Common Ground

by Yossk



Series: CA:CW Alternate Ending [2]
Category: Captain America (Movies), Marvel Cinematic Universe, The Avengers (Marvel Movies)
Genre: Alternate Ending, BAMF Natasha Romanov, Gen, Natasha Romanov Needs a Hug, POV Natasha Romanov, POV Tony Stark, Post-Captain America: Civil War (Movie)
Language: English
Status: Completed
Published: 2019-11-25
Updated: 2019-11-25
Packaged: 2021-02-25 22:55:41
Rating: Teen And Up Audiences
Warnings: Graphic Depictions Of Violence
Chapters: 1
Words: 3,774
Publisher: archiveofourown.org
Story URL: https://archiveofourown.org/works/21563356
Author URL: https://archiveofourown.org/users/Yossk/pseuds/Yossk
Summary: ”Hey.”Tony whirls around. The French press shatters against the side of the sink. He deploys an ever-present gauntlet over his hand, scanning for a silhouette in the semi-darkness.He needn’t have bothered. She’s standing barely four paces behind him, her hands spread calmly on the counter-top between them....Months after Siberia, Natasha turns up at the Compound.
Relationships: James "Bucky" Barnes & Natasha Romanov, Natasha Romanov & Tony Stark
Series: CA:CW Alternate Ending [2]
Series URL: https://archiveofourown.org/series/1554013
Comments: 17
Kudos: 64





	Common Ground

**Author's Note:**

> This has been forming in my head for a while, whilst I desperately tried to write another thing.
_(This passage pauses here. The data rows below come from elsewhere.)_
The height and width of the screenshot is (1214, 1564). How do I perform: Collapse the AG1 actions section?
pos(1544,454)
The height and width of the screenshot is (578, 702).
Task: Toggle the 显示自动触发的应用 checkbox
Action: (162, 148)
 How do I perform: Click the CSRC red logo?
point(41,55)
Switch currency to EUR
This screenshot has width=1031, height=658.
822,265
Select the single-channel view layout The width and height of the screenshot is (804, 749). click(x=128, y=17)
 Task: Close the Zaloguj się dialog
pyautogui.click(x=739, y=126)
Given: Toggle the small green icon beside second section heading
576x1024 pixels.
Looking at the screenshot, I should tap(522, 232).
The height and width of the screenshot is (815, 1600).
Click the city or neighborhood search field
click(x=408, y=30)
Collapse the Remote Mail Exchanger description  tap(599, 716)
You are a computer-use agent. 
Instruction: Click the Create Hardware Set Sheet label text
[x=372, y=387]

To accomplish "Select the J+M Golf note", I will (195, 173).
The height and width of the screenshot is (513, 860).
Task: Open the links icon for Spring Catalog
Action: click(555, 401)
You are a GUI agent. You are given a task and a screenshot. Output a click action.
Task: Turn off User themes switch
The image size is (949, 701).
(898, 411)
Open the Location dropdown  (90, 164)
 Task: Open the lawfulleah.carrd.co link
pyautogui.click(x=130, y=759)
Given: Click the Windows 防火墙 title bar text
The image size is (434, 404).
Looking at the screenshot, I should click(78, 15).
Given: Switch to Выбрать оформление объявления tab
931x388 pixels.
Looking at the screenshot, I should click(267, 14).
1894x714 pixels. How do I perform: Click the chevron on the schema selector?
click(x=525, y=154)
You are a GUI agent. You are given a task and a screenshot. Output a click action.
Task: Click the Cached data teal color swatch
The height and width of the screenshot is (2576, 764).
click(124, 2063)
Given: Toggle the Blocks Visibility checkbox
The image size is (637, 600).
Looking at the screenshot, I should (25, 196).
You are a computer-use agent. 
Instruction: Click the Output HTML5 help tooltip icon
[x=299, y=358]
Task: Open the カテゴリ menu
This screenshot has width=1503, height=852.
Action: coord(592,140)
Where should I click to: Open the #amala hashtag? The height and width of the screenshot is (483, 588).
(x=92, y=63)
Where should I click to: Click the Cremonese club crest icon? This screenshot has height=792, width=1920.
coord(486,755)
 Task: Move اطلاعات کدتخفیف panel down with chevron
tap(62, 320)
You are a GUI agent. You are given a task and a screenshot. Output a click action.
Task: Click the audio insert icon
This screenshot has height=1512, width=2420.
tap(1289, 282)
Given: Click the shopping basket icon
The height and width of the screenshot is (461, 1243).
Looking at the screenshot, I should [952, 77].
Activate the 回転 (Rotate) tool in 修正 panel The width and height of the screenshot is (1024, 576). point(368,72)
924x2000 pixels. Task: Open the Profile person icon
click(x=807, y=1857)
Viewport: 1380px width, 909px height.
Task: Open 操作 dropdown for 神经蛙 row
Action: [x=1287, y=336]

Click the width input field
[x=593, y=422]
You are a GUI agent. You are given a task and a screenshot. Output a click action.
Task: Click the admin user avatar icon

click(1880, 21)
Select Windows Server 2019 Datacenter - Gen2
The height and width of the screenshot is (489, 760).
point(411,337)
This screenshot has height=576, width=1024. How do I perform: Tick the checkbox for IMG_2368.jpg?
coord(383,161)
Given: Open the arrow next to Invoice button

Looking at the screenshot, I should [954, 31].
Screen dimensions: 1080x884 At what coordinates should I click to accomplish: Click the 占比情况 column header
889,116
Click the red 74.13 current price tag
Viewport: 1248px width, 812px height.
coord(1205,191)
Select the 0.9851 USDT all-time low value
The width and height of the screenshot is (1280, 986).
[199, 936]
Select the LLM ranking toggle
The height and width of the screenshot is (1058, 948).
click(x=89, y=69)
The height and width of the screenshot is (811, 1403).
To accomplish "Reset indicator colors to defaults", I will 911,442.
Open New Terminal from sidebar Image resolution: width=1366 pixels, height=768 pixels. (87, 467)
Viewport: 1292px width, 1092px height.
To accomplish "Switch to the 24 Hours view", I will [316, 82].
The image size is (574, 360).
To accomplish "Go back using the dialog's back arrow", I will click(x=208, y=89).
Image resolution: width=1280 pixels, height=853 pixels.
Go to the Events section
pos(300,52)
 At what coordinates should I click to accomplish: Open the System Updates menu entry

Eventually, I decided it was best to just get it out! There may be more at some point, but it's self-contained for now.
> 
> Also, note that this is part 2 in a series - It'll mostly make sense on it's own, but some things will be confusing if you haven't read A Quiet Ending.
> 
> Warnings: The violence is related briefly by a character, rather than specifically depicted. But it's still not nice. /understatement

”Hey.”

Tony whirls around. The French press shatters against the side of the sink. He deploys an ever-present gauntlet over his hand, scanning for a silhouette in the semi-darkness.

He needn’t have bothered. She’s standing barely four paces behind him, haloed in the moonlight, her hands spread calmly on the counter-top between them.

He aims the repulsor at her chest. She doesn’t flinch.

“What the fuck are you doing?”

Her lip twitches, almost imperceptibly, “It’s not my fault you wash up in the dark.”

“It’s not dark.” It kind of is. There’s a single light on above the kitchenette but, sometime between starting the washing up and his mind falling deep into the detail of upgrades to the kid’s suit, the sun has begun to set and the rest of the common area is grey and shadowy. Not that it matters. She could have snuck up on him in broad daylight, even if he hadn’t spent half an hour rinsing the same piece of glass, his mind tightly wound through technical minutiae.

He examines her.

She’s a study in casual, her expression open and mildly amused. His eyes narrow in suspicion. Are Rogers and Barnes somewhere else in the building? Perhaps they’re— _perhaps they_ _’re what?_

He doesn’t know. Tension shoots down his arm and the gauntlet charges.

“Why are you here?”

…

Natasha takes half a step back. She’s never been on the receiving end of Tony’s repulsors, and she has no desire to be now.

“Just checking in.” She relaxes her tone. It’s too relaxed. So inappropriately relaxed that Tony’s hackles rise, his eyes darkening.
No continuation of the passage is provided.